_Written request:_
Answer these questions from the book reviews below:
1. Whose essay introduced the first reviewer to the author John A. Williams?
2. At which concentration camp is Clifford held?
3. What accounts does one reviewer say constantly eased their horror while reading?

This novel is sweeping in theme and character, in the depth of its moral and social evidence. It deserves to be lauded, lifted up, and read by as many people as can bear it. My thanks to Ishmael Reed, whose essay "On Tokens and Tokenism," introduced me and, I hope, many others, to the author John A. Williams.
Absolutely fucking astounding. Painful, yes. Beautiful in its own way? Completely. A fiction of a reality rarely talked about concerning the composition of concentration camp prisoners, ‘composition’ denoting any of several qualifiers. Of course the Jewish population is ably represented, but how often does one confront the mass numbers of homosexual, ‘antisocials,’ Reds, Gypsies, petty criminals, children, physically/mentally handicapped, Jehovah’s Witnesses, Catholic priests, and, yes, Blacks imprisoned, tortured, and erased from this planet during the twelve-fucking-years camps existed? Or consider the companies still flourishing that were bedfellows with the Nazis? Lest we forget the goddamn Évian Conference. Good job, America/UK/Sweden/France/Norway/Mexico/Canada/Argentina/Peru/Australia/Ireland/Switzerland/Argentina and at least a half dozen others. Is that paint on your hands?
Wow! Beautiful book, I am very impressed by this writer. I was attracted to this book because it is set in a concentration camp and the main character is an African American musician. Now I am very interested in WWII history and have seen films and read about the Holocaust and the impact on Jewish population it had never had the chance to see the impact on other ethnicities. Well this book places the reader as a witness on life in a concentration camp and also in the lives of the administrators. Apart from the descriptions of everyday life and death, which are very revealing (having read and seeing films about it) I new very little about how these places function. The many different ways people ended at these places, how they were classified, in both instances of prisoners and camp administrators, the corruption as everyone is on the take in an effort to survive. Both prisoners and administrators appear to be struggling to make it through the whole process that the Nazi regime lasts. We see the ups and downs the hope of when tus will end. The second aspect of this book was the musical journey seeing through the eyes of the main character who is a musician, the joy he reflects while he plays and descorche music and players of the time. To be able to write with such conviction about the war and then about music makes this a wonderful literary experience. I love this writer.
Set in Nazi Germany, this book is about Clifford, an American black, gay, jazz musician at a concentration camp in Dachau. While it is loaded with themes like sexuality, identity, religion and the lesser heard stories about minorities in the concentration camps, my horror was constantly assuaged with accounts of hope, love and music. Not only does the author directly use references of music, he also uses similes and at times, the writing itself is quite lyrical.
Dare I say, for invoking all the thought and emotion that it did, this book was easy to get through. I was furious at the injustice towards Cliff while also being angry at the unfairness of his privileges over the other inmates. While his passion for music saved his life, it also built a growing resentment within him as it did not arise from freedom. And when he felt like he didn't even have his music, he had the "place" of overwhelming love and peace - that he felt was a sanctum, which nobody could touch and nothing could get to. That is what I found most interesting about the book, though not obvious at first - how he clung on to freedom through hate, love and hope for a brighter tomorrow, even when he was unsure of whether there would be one.

_Dataset content:_
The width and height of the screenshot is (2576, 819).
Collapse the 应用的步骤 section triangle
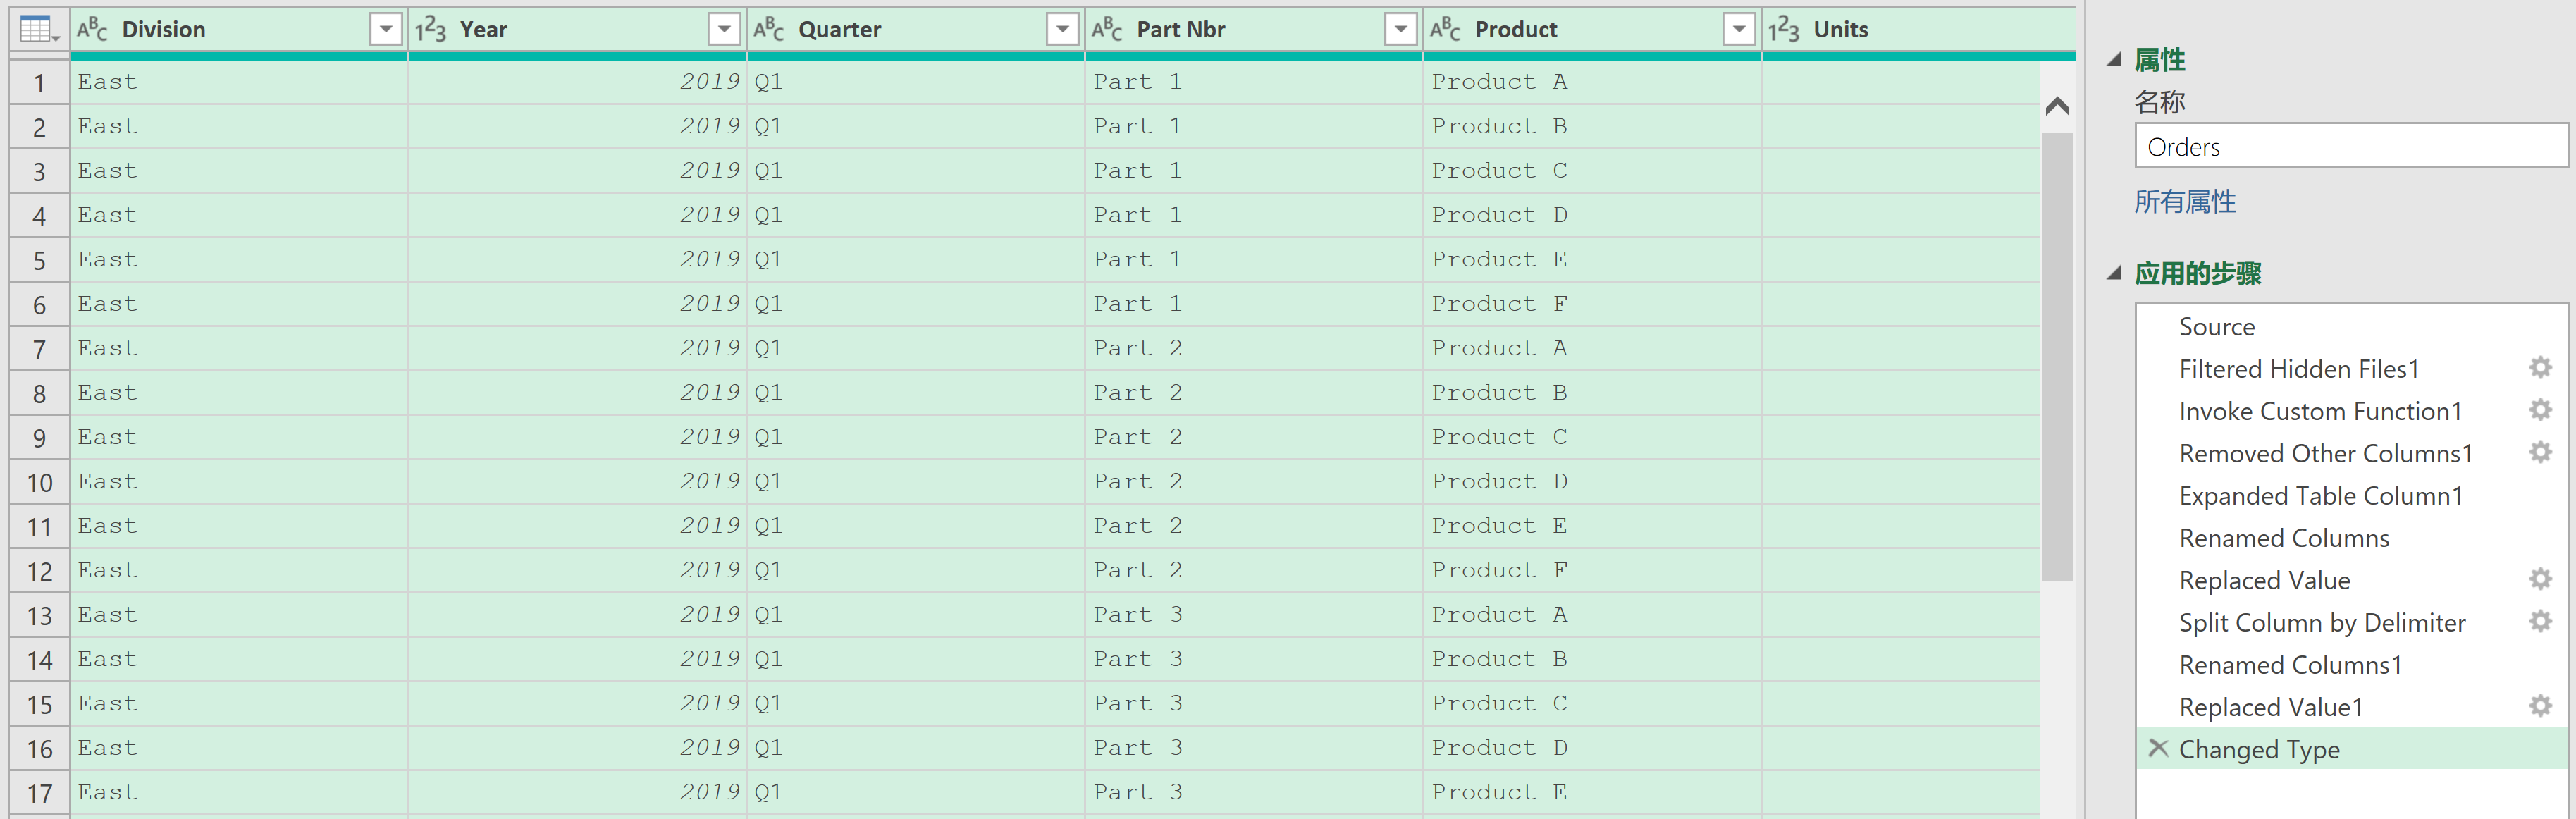2114,273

_Solution to this task:_
1. Ishmael Reed's essay "On Tokens and Tokenism."
2. Dachau.
3. Accounts of hope, love and music.